A young man seeks out erotic content online. He has no pre-existing fantasies of his own, obviously. He is an entirely blank canvas, other than being (probably) heterosexual. He finds lots of sexy stuff. He doesn’t spend any money on it, of course, he just mindlessly surfs tube sites. At first, he finds all the female nudity very arousing. Then, nudity isn’t enough. He wants more explicit poses, perhaps glistening closeups of genitals. He saves his favourites on his phone, and stares at them for more and more hours each day. They stop working so well for him. He seeks out something more titillating. He gets into watching hardcore boy/girl porn. At first it’s wildly arousing, and then it isn’t. So he watches gang bangs, and eventually becomes desensitised to it, too. He begins to seek out more violent content. He discovers he can no longer become aroused unless the female performer is being degraded in some way. Maybe spat on, maybe choked. He becomes obsessed with ass-to-mouth. Then that’s not enough. He starts to seek out content featuring younger performers. He likes the hashtag #firsttime and then starts searching for #teen as well. That works great for a while. Then it’s not enough. He boots up the dark web, because of course he does. Why not? And next thing he knows, the only kind of content that he can be aroused by is images of child abuse. This whole process, from viewing professional content of consenting, adult women in the nude, to being addicted to illegal videos of child rape, all takes about six months. It’s a one way journey, of course. No one ever finds themselves helplessly seeking out ever-more-tame content.

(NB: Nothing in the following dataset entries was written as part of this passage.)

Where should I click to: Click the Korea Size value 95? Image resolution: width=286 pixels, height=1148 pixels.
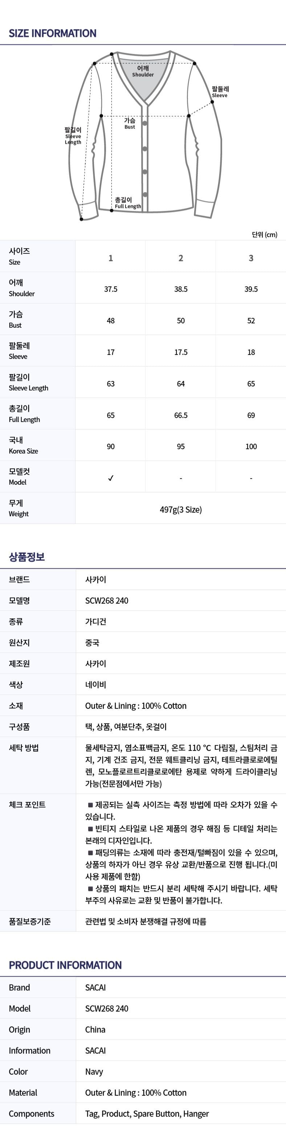pos(181,447)
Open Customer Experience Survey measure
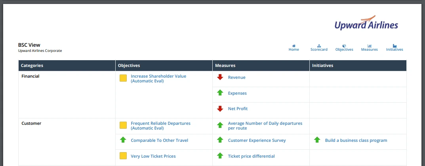This screenshot has height=166, width=425. point(257,141)
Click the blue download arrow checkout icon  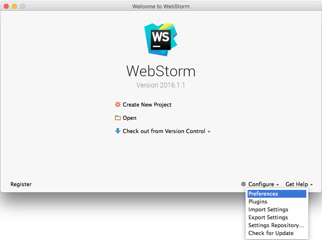tap(118, 131)
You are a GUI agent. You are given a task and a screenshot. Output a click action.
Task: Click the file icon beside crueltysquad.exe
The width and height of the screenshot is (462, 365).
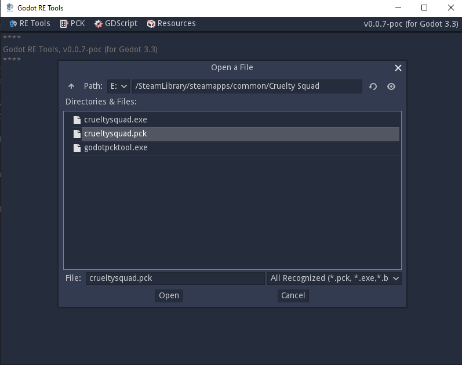coord(77,120)
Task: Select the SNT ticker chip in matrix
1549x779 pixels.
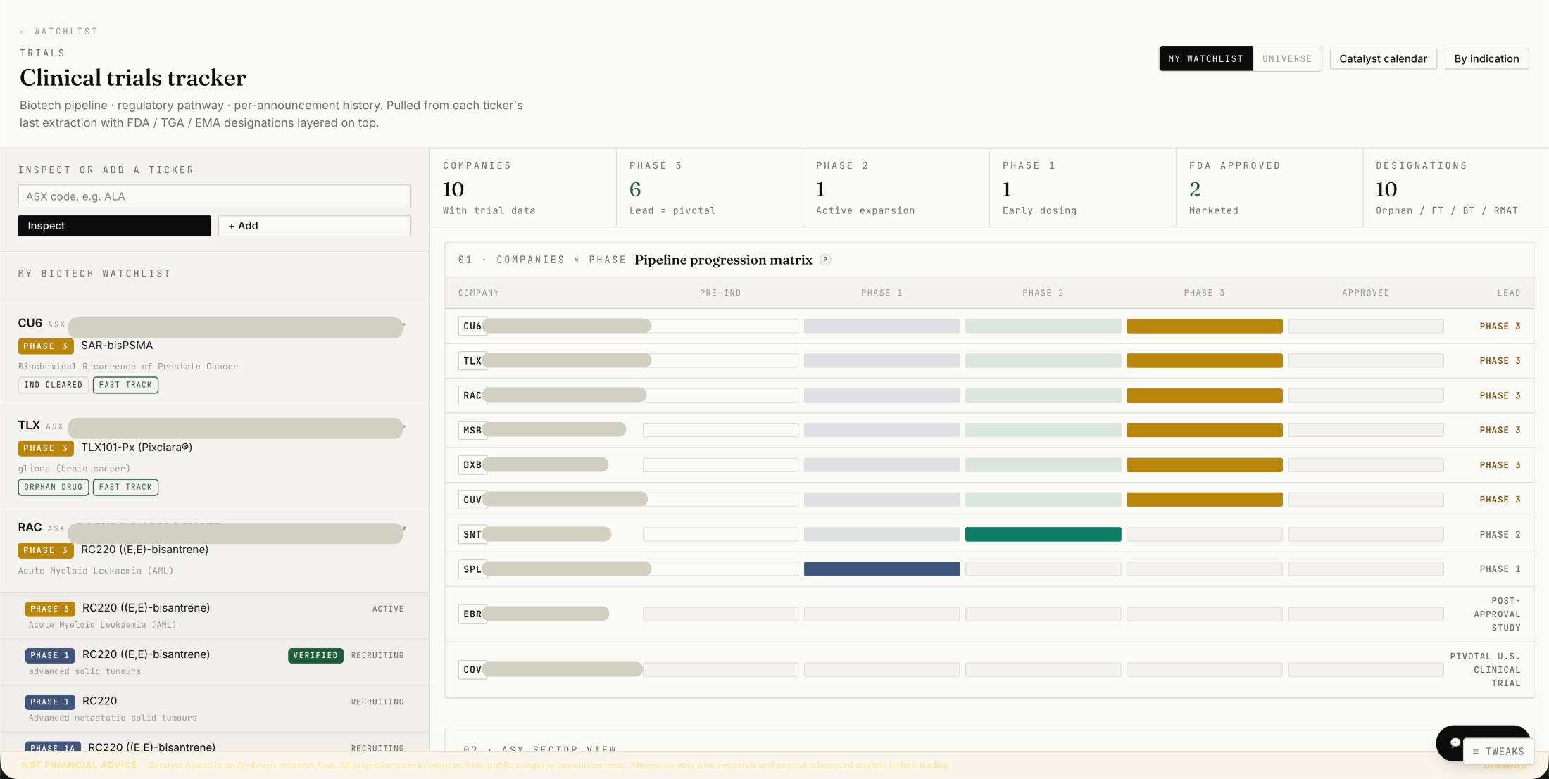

The theory isn’t always illustrated exactly like this, of course. Sometimes the hypothetical consumer gradually becomes a pedophile, but sometimes he becomes addicted to seeing women penetrated with larger and larger objects instead, or sometimes he wants to see bigger and bigger breasts, or penises, or feet. The point is that everybody escalates. This theory, unchallenged, makes it very easy indeed for anti-porn activists to argue for an outright ban. However harmless your starter-porn might be, it’s the gateway drug for something so much worse, and the consumer will have no control over what that worse thing might eventually become. And I can certainly see why it’s an appealing theory to reach for, if you find yourself caught out, consuming the sort of porn that it’s hard to defend. The idea that you’ve been corrupted by the things you’ve watched, rather than having naturally aberrant tastes, would be a comforting one if you were trying to avoid taking responsibility for your own desires, your own viewing habits.

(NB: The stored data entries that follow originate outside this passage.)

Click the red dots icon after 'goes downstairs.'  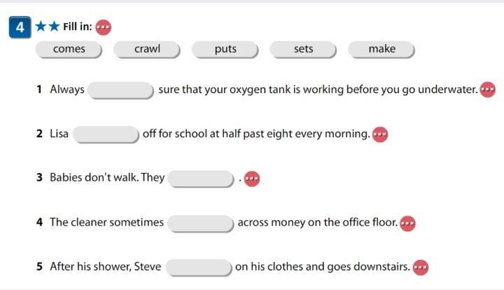tap(421, 267)
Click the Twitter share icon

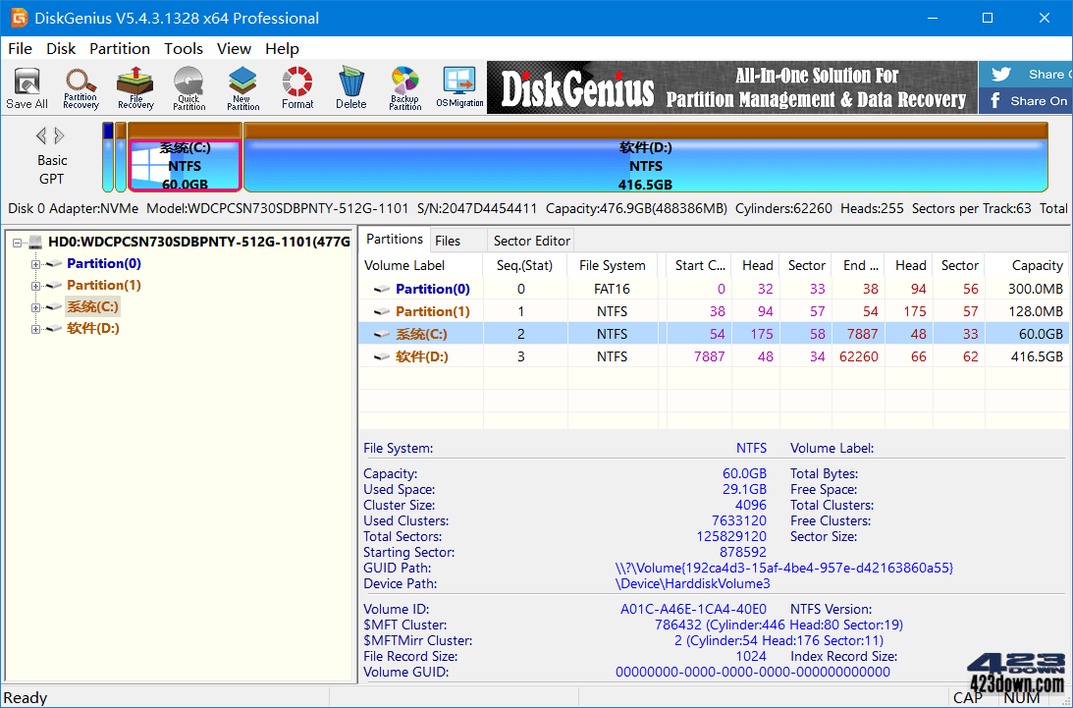(1001, 73)
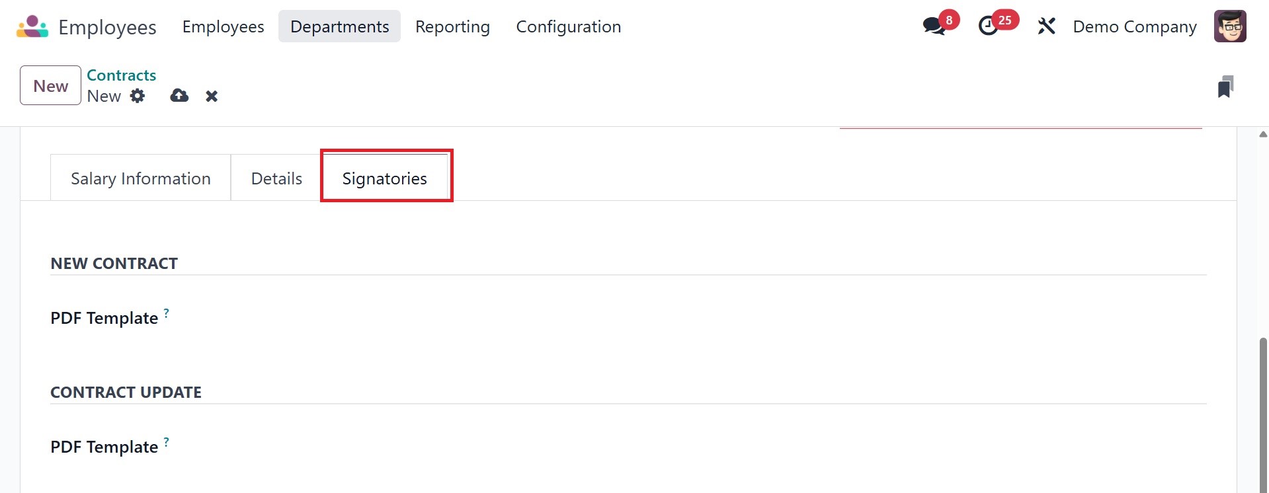This screenshot has width=1269, height=493.
Task: Click the bookmark icon
Action: pyautogui.click(x=1225, y=87)
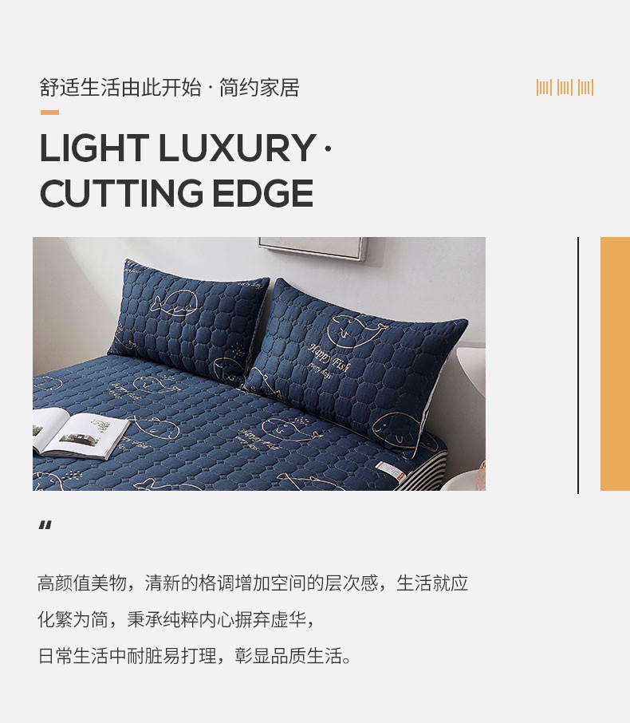Click the paragraph line starting 化繁为简

click(176, 618)
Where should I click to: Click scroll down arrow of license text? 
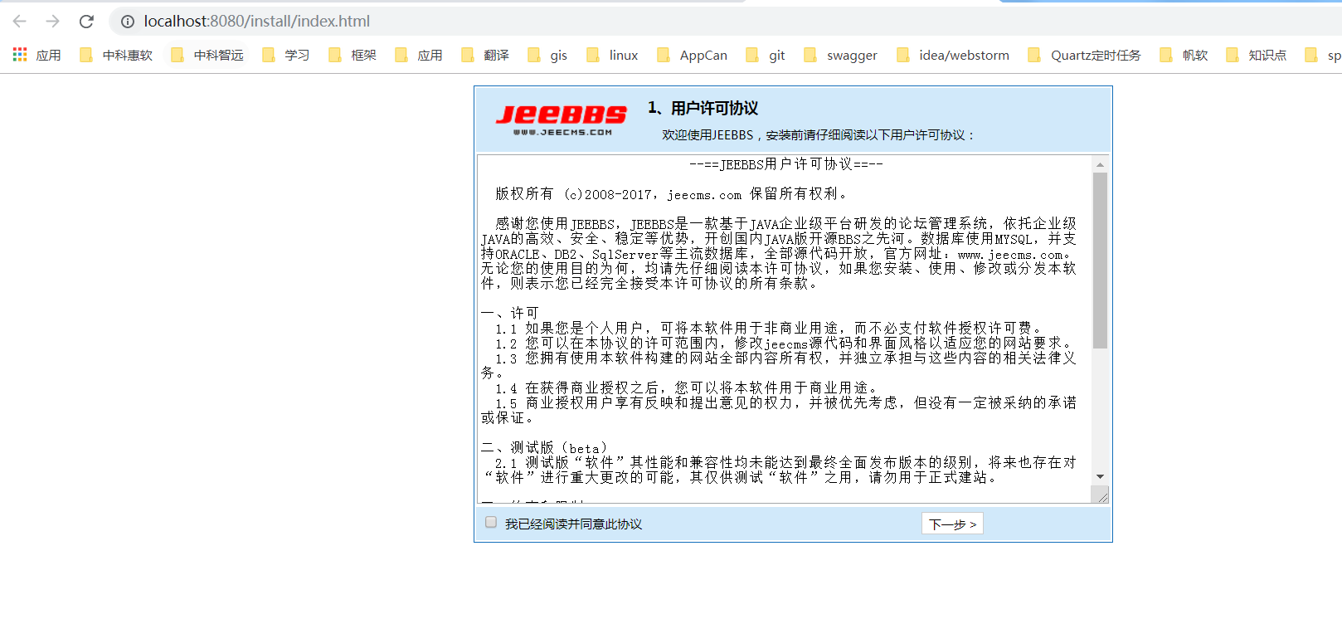(x=1100, y=476)
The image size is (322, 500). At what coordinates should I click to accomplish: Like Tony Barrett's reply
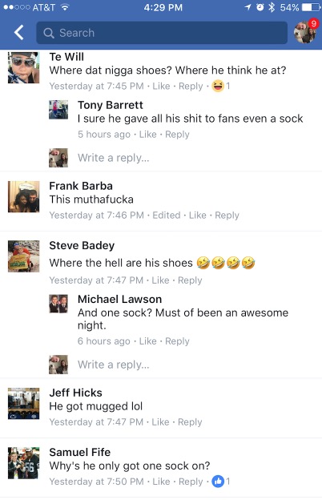pos(148,135)
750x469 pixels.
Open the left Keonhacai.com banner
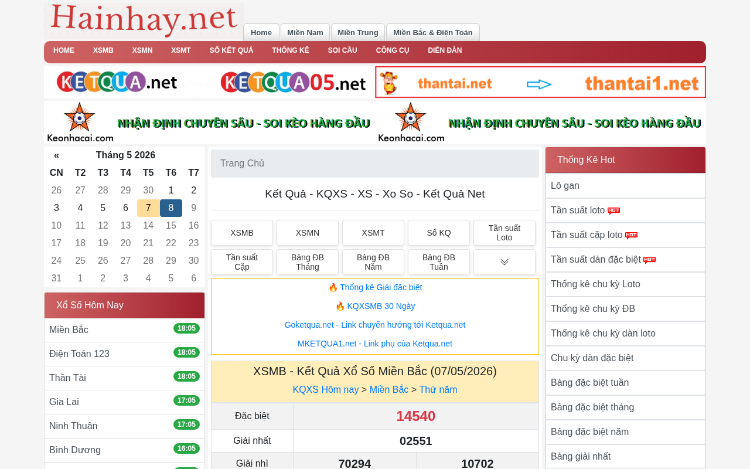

In my experience, both personal and professional, the whole theory is nonsense. First, personally. When I was a child, I thought I’d one day rather like to be tied up and spanked, by a cruel and ruthless gentleman. At twenty five years old, I finally had the chance to try it, and discovered I liked it quite as much as I’d expected to. Twenty five years later, it’s been my job for quarter of a century and I still like being tied up and spanked. My interest in being tied up hasn’t escalated into a desire to be buried alive in coffins, or suspended by my eyelashes. My desire to be spanked hasn’t developed into a need to be beaten with police batons or swords. A cruel and ruthless man is still a prerequisite, but I still only want one of him at a time. My tastes have become a little more refined, because I’ve tried some things out and discovered I don’t like them, but they have in no way escalated.

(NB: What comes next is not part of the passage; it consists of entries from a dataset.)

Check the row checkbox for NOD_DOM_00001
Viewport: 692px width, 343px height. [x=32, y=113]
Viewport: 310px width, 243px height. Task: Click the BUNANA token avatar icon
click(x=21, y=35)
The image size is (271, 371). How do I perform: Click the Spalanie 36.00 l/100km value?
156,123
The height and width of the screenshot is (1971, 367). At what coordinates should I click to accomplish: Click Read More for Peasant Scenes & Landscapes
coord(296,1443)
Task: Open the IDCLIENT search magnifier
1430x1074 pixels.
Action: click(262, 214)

WAIT, I hear you say. THAT MIGHT JUST BE BECAUSE YOU’RE SO IMPRESSIVELY MENTALLY WELL ADJUSTED, AND ANYWAY YOU’RE A WOMAN. WHAT ABOUT THE MEN? AND THE WEIRDOS? I appreciate the flattery, obviously, but if you’re a frequent visitor here, you’ll be aware that I’m not especially mentally stable myself. And surely if anyone was going to become desensitised to BDSM and to need more and more of it to achieve the same effect, it’d be a (not very stable) person who specialises in doing BDSM for her literal job, and is an enthusiastic recreational participant too?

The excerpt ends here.